* Source material:
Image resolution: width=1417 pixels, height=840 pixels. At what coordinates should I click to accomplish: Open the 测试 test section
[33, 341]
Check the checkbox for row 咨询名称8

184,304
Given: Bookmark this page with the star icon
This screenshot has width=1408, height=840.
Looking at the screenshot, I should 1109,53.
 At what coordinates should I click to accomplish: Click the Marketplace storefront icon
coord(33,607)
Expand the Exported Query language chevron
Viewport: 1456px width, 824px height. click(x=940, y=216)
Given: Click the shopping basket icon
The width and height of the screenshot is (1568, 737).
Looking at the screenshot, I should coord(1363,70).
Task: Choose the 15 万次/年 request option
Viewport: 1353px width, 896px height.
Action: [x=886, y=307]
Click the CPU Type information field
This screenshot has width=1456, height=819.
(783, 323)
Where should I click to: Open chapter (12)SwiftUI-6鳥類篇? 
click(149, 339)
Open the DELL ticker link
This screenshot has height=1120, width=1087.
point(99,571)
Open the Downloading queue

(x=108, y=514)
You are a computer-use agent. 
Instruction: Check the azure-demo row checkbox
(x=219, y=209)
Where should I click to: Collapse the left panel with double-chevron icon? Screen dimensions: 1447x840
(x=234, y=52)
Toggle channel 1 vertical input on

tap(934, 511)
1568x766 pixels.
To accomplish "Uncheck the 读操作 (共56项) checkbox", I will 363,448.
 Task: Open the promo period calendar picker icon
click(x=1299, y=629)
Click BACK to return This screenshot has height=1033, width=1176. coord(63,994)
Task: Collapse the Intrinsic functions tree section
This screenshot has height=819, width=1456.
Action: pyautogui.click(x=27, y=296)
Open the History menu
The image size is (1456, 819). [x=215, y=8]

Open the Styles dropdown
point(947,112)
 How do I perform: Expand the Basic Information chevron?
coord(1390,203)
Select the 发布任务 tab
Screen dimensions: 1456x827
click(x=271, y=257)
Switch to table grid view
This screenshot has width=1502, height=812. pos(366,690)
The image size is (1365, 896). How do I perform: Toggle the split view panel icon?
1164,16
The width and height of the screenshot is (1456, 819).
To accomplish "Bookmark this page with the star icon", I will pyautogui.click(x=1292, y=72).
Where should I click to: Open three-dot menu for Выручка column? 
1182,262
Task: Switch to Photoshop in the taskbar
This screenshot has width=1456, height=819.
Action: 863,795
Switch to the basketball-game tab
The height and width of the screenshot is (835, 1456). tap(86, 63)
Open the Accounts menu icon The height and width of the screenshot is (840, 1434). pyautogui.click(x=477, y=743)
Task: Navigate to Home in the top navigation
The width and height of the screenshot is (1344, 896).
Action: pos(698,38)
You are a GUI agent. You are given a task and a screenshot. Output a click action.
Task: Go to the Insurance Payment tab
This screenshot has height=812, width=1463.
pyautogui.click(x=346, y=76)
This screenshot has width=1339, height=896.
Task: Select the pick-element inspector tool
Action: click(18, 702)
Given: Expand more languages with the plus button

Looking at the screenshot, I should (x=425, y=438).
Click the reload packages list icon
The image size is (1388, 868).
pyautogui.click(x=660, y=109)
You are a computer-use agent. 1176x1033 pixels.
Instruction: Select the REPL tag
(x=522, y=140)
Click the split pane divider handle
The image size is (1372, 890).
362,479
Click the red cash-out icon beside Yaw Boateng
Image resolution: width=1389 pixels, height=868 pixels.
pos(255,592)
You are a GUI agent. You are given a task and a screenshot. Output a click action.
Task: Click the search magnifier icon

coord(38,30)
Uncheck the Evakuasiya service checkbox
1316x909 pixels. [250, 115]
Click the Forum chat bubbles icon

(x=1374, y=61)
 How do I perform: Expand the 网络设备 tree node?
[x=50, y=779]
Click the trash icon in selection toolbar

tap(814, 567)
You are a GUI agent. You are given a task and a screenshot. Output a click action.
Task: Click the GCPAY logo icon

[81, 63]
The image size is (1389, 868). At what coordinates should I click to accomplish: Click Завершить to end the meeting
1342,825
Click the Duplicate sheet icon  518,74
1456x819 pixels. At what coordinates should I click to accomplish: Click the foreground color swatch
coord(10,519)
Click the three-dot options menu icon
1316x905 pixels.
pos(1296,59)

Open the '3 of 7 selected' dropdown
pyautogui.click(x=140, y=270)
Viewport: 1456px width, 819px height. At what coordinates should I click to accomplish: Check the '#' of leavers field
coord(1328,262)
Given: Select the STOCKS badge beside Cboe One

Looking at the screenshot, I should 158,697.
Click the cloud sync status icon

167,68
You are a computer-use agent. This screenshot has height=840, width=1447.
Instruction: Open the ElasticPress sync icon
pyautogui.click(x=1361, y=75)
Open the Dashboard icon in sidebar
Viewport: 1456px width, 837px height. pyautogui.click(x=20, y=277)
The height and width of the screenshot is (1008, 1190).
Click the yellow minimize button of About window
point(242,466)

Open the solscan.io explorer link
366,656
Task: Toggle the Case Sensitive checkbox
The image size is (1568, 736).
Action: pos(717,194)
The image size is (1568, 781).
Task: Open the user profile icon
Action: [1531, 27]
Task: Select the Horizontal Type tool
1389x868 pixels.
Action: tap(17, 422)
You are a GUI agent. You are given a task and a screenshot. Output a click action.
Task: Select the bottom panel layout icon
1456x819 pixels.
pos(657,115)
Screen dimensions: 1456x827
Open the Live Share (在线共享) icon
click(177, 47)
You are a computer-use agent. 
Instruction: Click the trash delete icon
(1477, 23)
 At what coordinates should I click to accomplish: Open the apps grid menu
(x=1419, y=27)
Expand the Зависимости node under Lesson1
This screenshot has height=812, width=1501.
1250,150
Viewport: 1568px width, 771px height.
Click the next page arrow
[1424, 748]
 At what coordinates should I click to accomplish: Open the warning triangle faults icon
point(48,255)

* Work to complete: Each line of the listing is to be printed again, unchanged.

* Output of the exercise:
Image resolution: width=1417 pixels, height=840 pixels. At what coordinates should I click to accomplish: Open the 测试 test section
[33, 341]
Check the checkbox for row 咨询名称8

184,304
Given: Bookmark this page with the star icon
This screenshot has width=1408, height=840.
Looking at the screenshot, I should 1109,53.
 At what coordinates should I click to accomplish: Click the Marketplace storefront icon
coord(33,607)
Expand the Exported Query language chevron
Viewport: 1456px width, 824px height. click(x=940, y=216)
Given: Click the shopping basket icon
The width and height of the screenshot is (1568, 737).
Looking at the screenshot, I should coord(1363,70).
Task: Choose the 15 万次/年 request option
Viewport: 1353px width, 896px height.
Action: [x=886, y=307]
Click the CPU Type information field
This screenshot has width=1456, height=819.
(783, 323)
Where should I click to: Open chapter (12)SwiftUI-6鳥類篇? 
click(149, 339)
Open the DELL ticker link
This screenshot has height=1120, width=1087.
point(99,571)
Open the Downloading queue

(x=108, y=514)
You are a computer-use agent. 
Instruction: Check the azure-demo row checkbox
(x=219, y=209)
Where should I click to: Collapse the left panel with double-chevron icon? Screen dimensions: 1447x840
(x=234, y=52)
Toggle channel 1 vertical input on

tap(934, 511)
1568x766 pixels.
To accomplish "Uncheck the 读操作 (共56项) checkbox", I will 363,448.
 Task: Open the promo period calendar picker icon
click(x=1299, y=629)
Click BACK to return This screenshot has height=1033, width=1176. coord(63,994)
Task: Collapse the Intrinsic functions tree section
This screenshot has height=819, width=1456.
Action: pyautogui.click(x=27, y=296)
Open the History menu
The image size is (1456, 819). [x=215, y=8]

Open the Styles dropdown
point(947,112)
 How do I perform: Expand the Basic Information chevron?
coord(1390,203)
Select the 发布任务 tab
Screen dimensions: 1456x827
click(x=271, y=257)
Switch to table grid view
This screenshot has width=1502, height=812. pos(366,690)
The image size is (1365, 896). How do I perform: Toggle the split view panel icon?
1164,16
The width and height of the screenshot is (1456, 819).
To accomplish "Bookmark this page with the star icon", I will pyautogui.click(x=1292, y=72).
Where should I click to: Open three-dot menu for Выручка column? 
1182,262
Task: Switch to Photoshop in the taskbar
This screenshot has width=1456, height=819.
Action: 863,795
Switch to the basketball-game tab
The height and width of the screenshot is (835, 1456). tap(86, 63)
Open the Accounts menu icon The height and width of the screenshot is (840, 1434). pyautogui.click(x=477, y=743)
Task: Navigate to Home in the top navigation
The width and height of the screenshot is (1344, 896).
Action: pos(698,38)
You are a GUI agent. You are given a task and a screenshot. Output a click action.
Task: Go to the Insurance Payment tab
This screenshot has height=812, width=1463.
pyautogui.click(x=346, y=76)
This screenshot has width=1339, height=896.
Task: Select the pick-element inspector tool
Action: click(18, 702)
Given: Expand more languages with the plus button

Looking at the screenshot, I should (x=425, y=438).
Click the reload packages list icon
The image size is (1388, 868).
pyautogui.click(x=660, y=109)
You are a computer-use agent. 1176x1033 pixels.
Instruction: Select the REPL tag
(x=522, y=140)
Click the split pane divider handle
The image size is (1372, 890).
362,479
Click the red cash-out icon beside Yaw Boateng
Image resolution: width=1389 pixels, height=868 pixels.
pos(255,592)
You are a GUI agent. You are given a task and a screenshot. Output a click action.
Task: Click the search magnifier icon

coord(38,30)
Uncheck the Evakuasiya service checkbox
1316x909 pixels. [250, 115]
Click the Forum chat bubbles icon

(x=1374, y=61)
 How do I perform: Expand the 网络设备 tree node?
[x=50, y=779]
Click the trash icon in selection toolbar

tap(814, 567)
You are a GUI agent. You are given a task and a screenshot. Output a click action.
Task: Click the GCPAY logo icon

[81, 63]
The image size is (1389, 868). At what coordinates should I click to accomplish: Click Завершить to end the meeting
1342,825
Click the Duplicate sheet icon  518,74
1456x819 pixels. At what coordinates should I click to accomplish: Click the foreground color swatch
coord(10,519)
Click the three-dot options menu icon
1316x905 pixels.
pos(1296,59)

Open the '3 of 7 selected' dropdown
pyautogui.click(x=140, y=270)
Viewport: 1456px width, 819px height. At what coordinates should I click to accomplish: Check the '#' of leavers field
coord(1328,262)
Given: Select the STOCKS badge beside Cboe One

Looking at the screenshot, I should 158,697.
Click the cloud sync status icon

167,68
You are a computer-use agent. This screenshot has height=840, width=1447.
Instruction: Open the ElasticPress sync icon
pyautogui.click(x=1361, y=75)
Open the Dashboard icon in sidebar
Viewport: 1456px width, 837px height. pyautogui.click(x=20, y=277)
The height and width of the screenshot is (1008, 1190).
Click the yellow minimize button of About window
point(242,466)

Open the solscan.io explorer link
366,656
Task: Toggle the Case Sensitive checkbox
The image size is (1568, 736).
Action: pos(717,194)
The image size is (1568, 781).
Task: Open the user profile icon
Action: [1531, 27]
Task: Select the Horizontal Type tool
1389x868 pixels.
Action: tap(17, 422)
You are a GUI agent. You are given a task and a screenshot. Output a click action.
Task: Select the bottom panel layout icon
1456x819 pixels.
pos(657,115)
Screen dimensions: 1456x827
Open the Live Share (在线共享) icon
click(177, 47)
You are a computer-use agent. 
Instruction: Click the trash delete icon
(1477, 23)
 At what coordinates should I click to accomplish: Open the apps grid menu
(x=1419, y=27)
Expand the Зависимости node under Lesson1
This screenshot has height=812, width=1501.
1250,150
Viewport: 1568px width, 771px height.
Click the next page arrow
[1424, 748]
 At what coordinates should I click to accomplish: Open the warning triangle faults icon
point(48,255)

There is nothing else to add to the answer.